Countries in Africa borrow on average at rates that are four times higher than those of the US and even eight times higher than those of Germany
— UN
Concerns about the crushing effect of government debt are such that it was the focus of a UN report published last week.
At its launch, secretary-general António Guterres said about 3.3-billion people in the world will suffer as governments shift funding from “essential investments” to servicing interest and debt repayments.
“And yet, because these unsustainable debts are concentrated in poor countries, they are not judged to pose a systemic risk to the global financial system.”
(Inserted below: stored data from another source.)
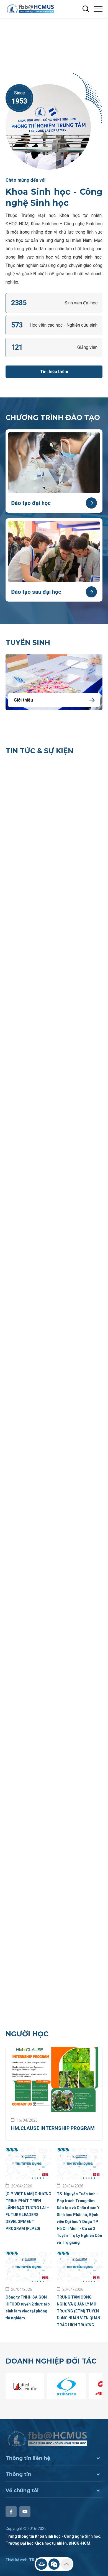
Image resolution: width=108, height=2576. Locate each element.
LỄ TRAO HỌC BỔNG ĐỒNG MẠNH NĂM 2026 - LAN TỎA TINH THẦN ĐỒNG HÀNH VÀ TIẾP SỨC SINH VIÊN (43, 848)
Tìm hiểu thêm (54, 371)
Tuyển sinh (28, 642)
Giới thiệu (23, 700)
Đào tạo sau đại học (36, 592)
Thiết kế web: (17, 1423)
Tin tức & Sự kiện (39, 751)
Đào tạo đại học (31, 503)
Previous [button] (101, 46)
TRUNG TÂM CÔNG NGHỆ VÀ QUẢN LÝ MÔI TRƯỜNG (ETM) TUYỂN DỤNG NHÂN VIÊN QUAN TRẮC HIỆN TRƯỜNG (78, 1175)
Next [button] (101, 36)
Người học (27, 898)
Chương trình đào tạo (53, 417)
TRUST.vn (38, 1423)
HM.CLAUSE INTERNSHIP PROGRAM (53, 992)
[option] (54, 41)
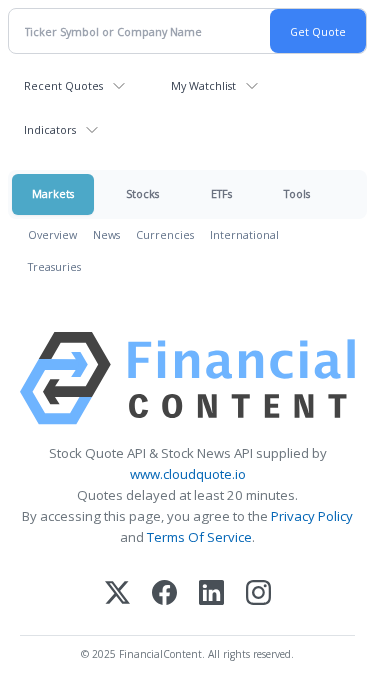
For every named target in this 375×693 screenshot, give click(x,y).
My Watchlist (203, 85)
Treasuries (54, 266)
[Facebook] (164, 594)
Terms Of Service (199, 537)
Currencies (165, 234)
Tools (297, 193)
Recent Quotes (63, 85)
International (244, 234)
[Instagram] (258, 594)
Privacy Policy (312, 516)
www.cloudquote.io (188, 474)
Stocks (142, 193)
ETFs (221, 193)
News (106, 234)
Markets (53, 193)
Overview (52, 234)
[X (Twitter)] (117, 594)
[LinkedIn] (211, 594)
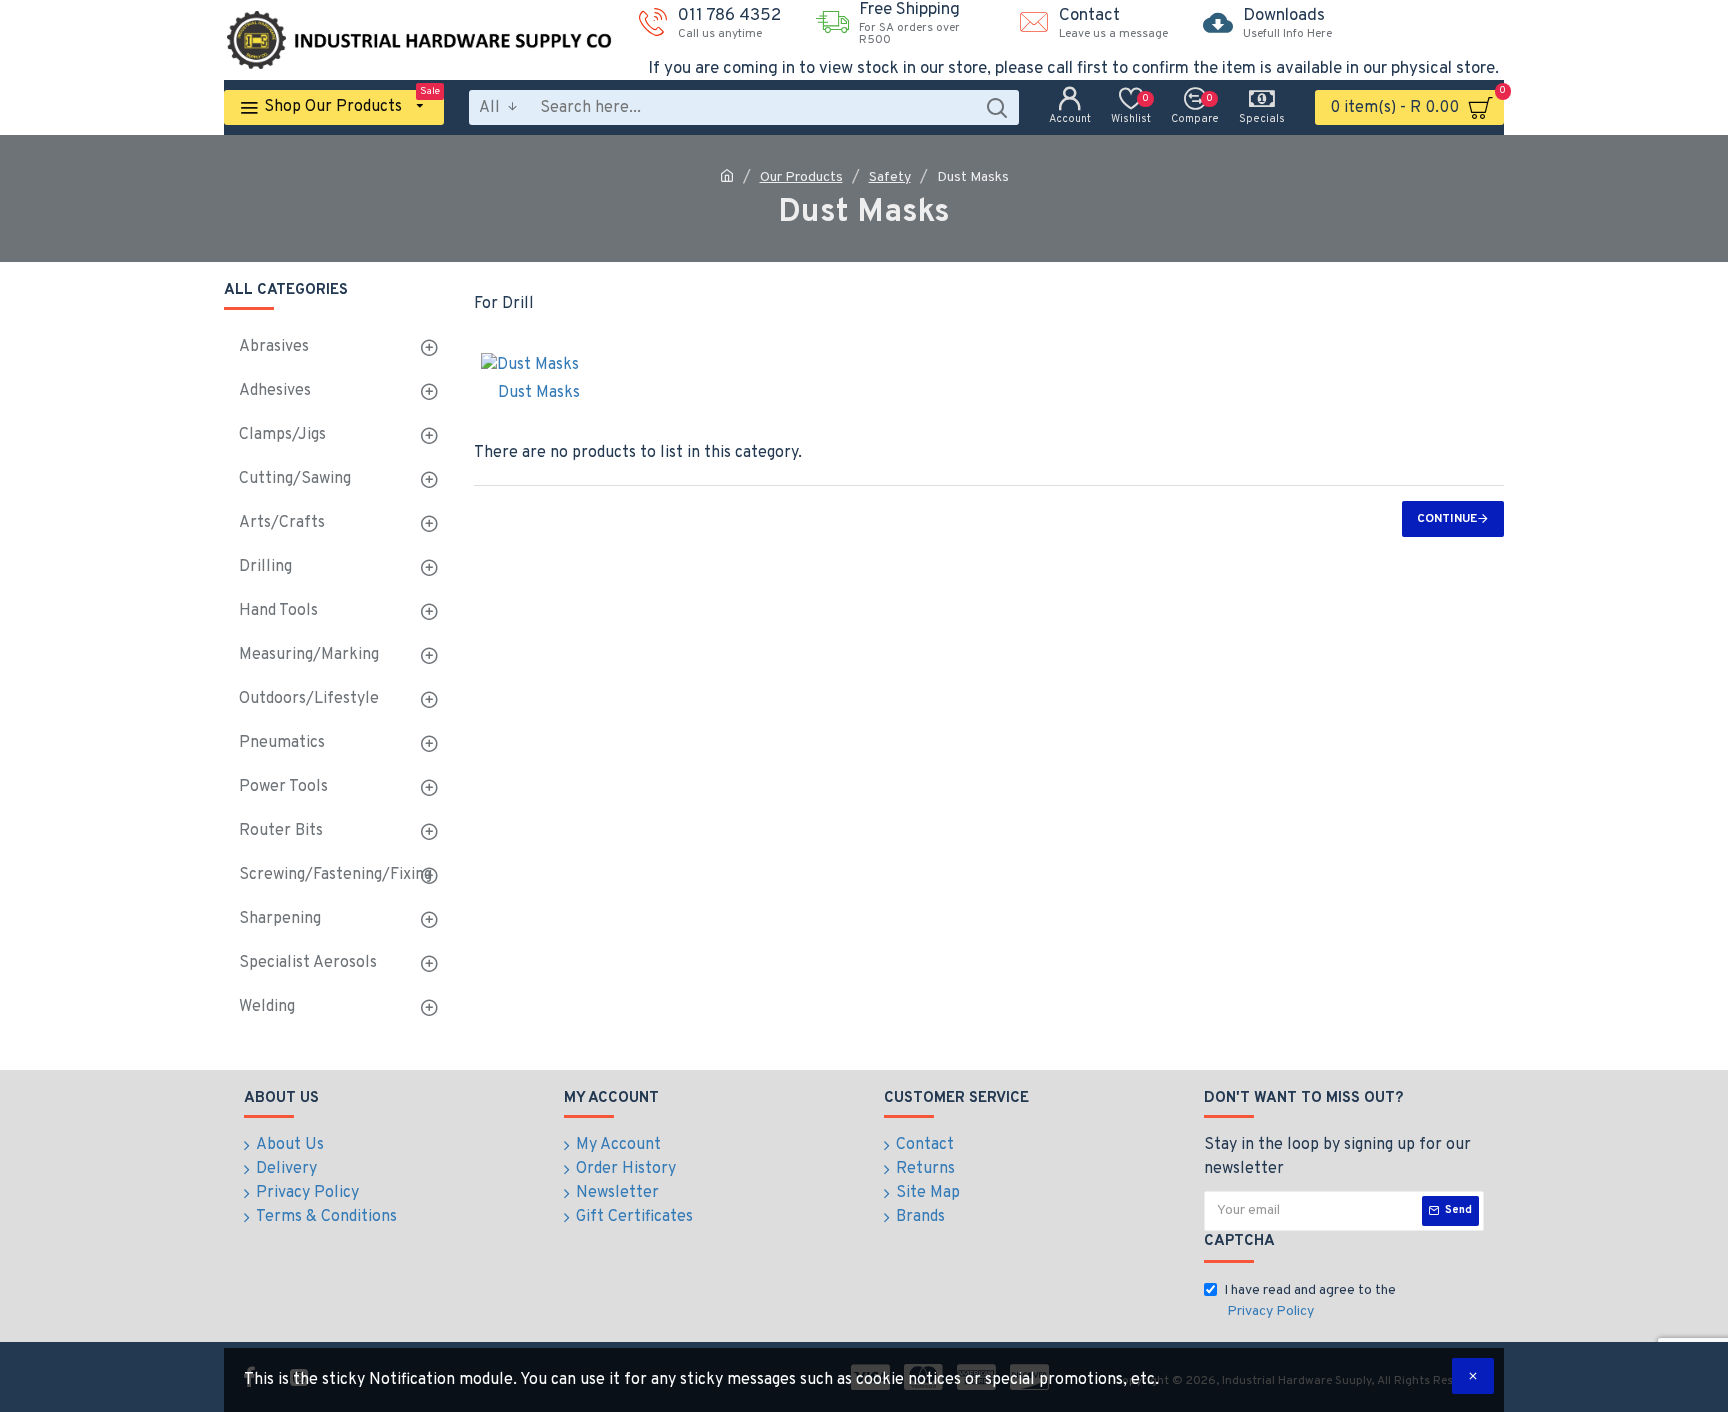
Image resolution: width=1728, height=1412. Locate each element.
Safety (890, 177)
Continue (1447, 519)
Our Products (801, 177)
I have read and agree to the (1310, 1301)
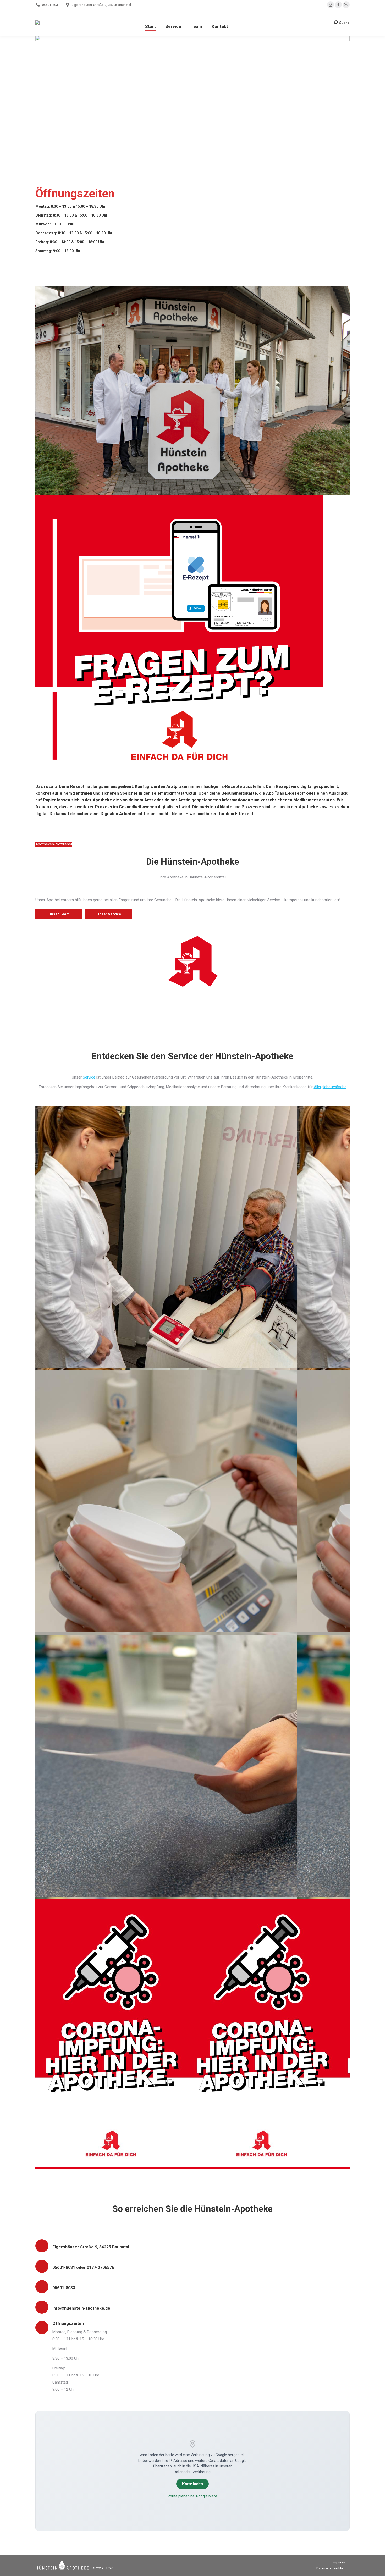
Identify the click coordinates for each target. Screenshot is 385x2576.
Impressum (341, 2562)
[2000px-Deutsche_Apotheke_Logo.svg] (192, 961)
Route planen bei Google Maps (193, 2496)
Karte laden (192, 2483)
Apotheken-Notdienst (53, 844)
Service (89, 1077)
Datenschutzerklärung (333, 2568)
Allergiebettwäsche (330, 1087)
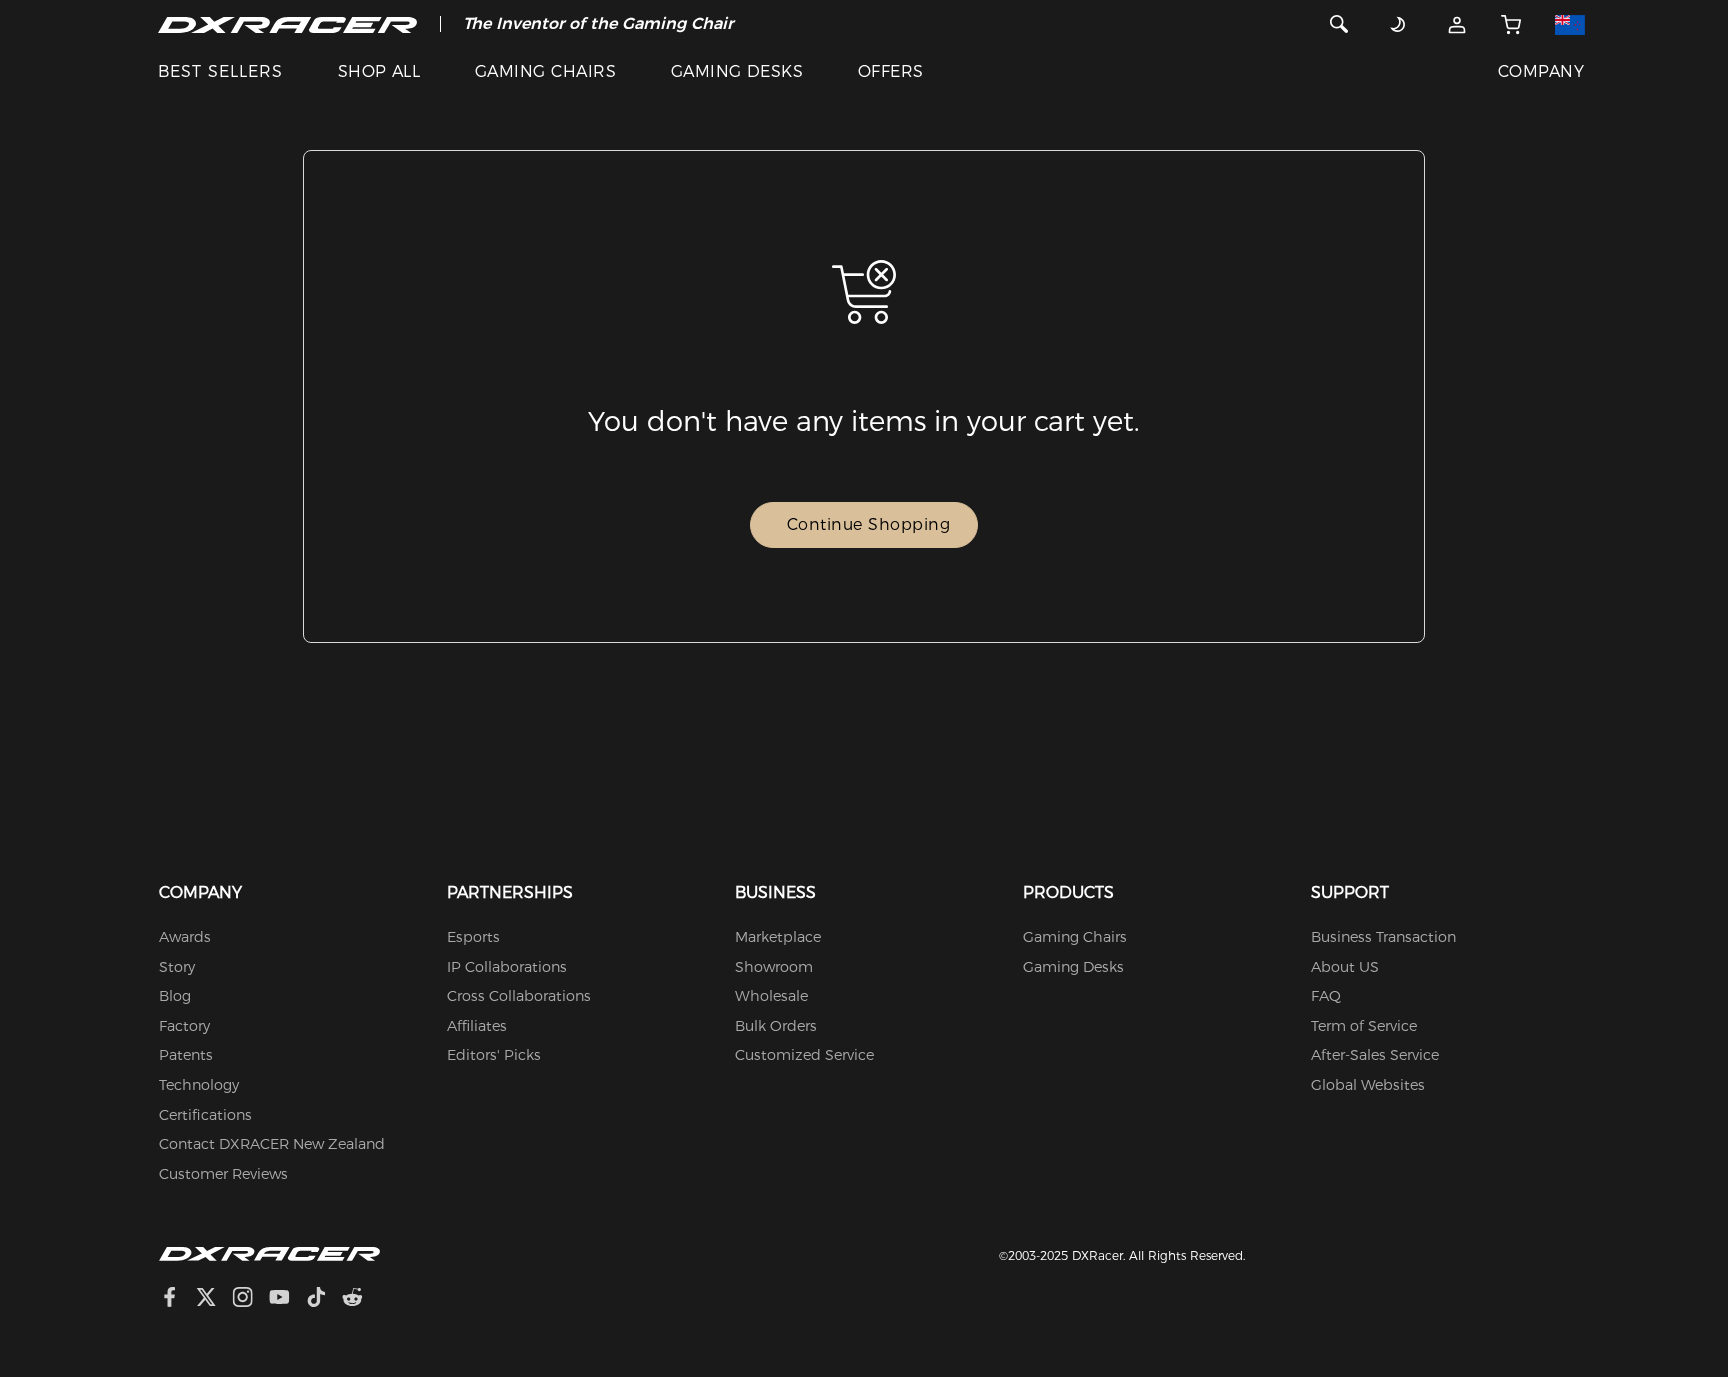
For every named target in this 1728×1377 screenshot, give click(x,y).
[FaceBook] (177, 1299)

Indicatively, government debt in developing nations grew at double the rate of that in developed nations between 2010 and 2022. And it’s coming at a steep premium.
By the end of March, the simple average spread of Sub-Saharan debt to the emerging market bond index global stood at 768 basis points (bp) compared with 225bp two years ago. This indicates a steep deterioration of sentiment by international investors after the tightening of monetary policy in the developed world.
“Countries in Africa borrow on average at rates that are four times higher than those of the US and even eight times higher than those of Germany,” the UN says. The organisation ascribes this to the heavy reliance on private creditors rather than cheaper funders such as the IMF and World Bank.
At these risk premiums, the big issuers of government debt in the region — including South Africa and Nigeria — are pricing for defaults on African government bonds, even if that’s an unlikely outcome.
The second problem the UN flags is that “the growing complexity of the creditor base makes it more difficult to successfully complete a debt restructuring when needed”.
This is borne out by Zambia, which defaulted on a Eurobond payment in December 2020 and only last month negotiated with its creditors — mainly foreign governments — on how to restructure loans worth $6.3bn.
This will be done along the lines of Ghana’s domestic debt restructure: extending the maturity of the debt by more than 12 years and cutting the coupon rate to only 1% during the first 14 years and not exceeding 2.5% thereafter, according to the Zambian finance ministry.
Neither the Ghanaian nor the Zambian experience bodes well for Sub-Saharan Africa as a destination for private debt investors. As far as the IMF is concerned, that’s locking the region out of international capital markets.
Last year, only $6bn in Eurobonds were issued by governments in the region, according to the fund’s data — of more than $6-trillion in such sales across the globe, according to estimates by data firm Dealogic.
It will take hard work for countries in the region to fix their fiscal frameworks to tap this large pool of investors at more reasonable interest rates — and to avoid further sovereign debt defaults.
In the meantime, South African banks are likely to continue trading carefully in other African regions, limiting their exposure to sovereign debts. That’s probably just as well — their woes at home are more than enough to keep them awake at night.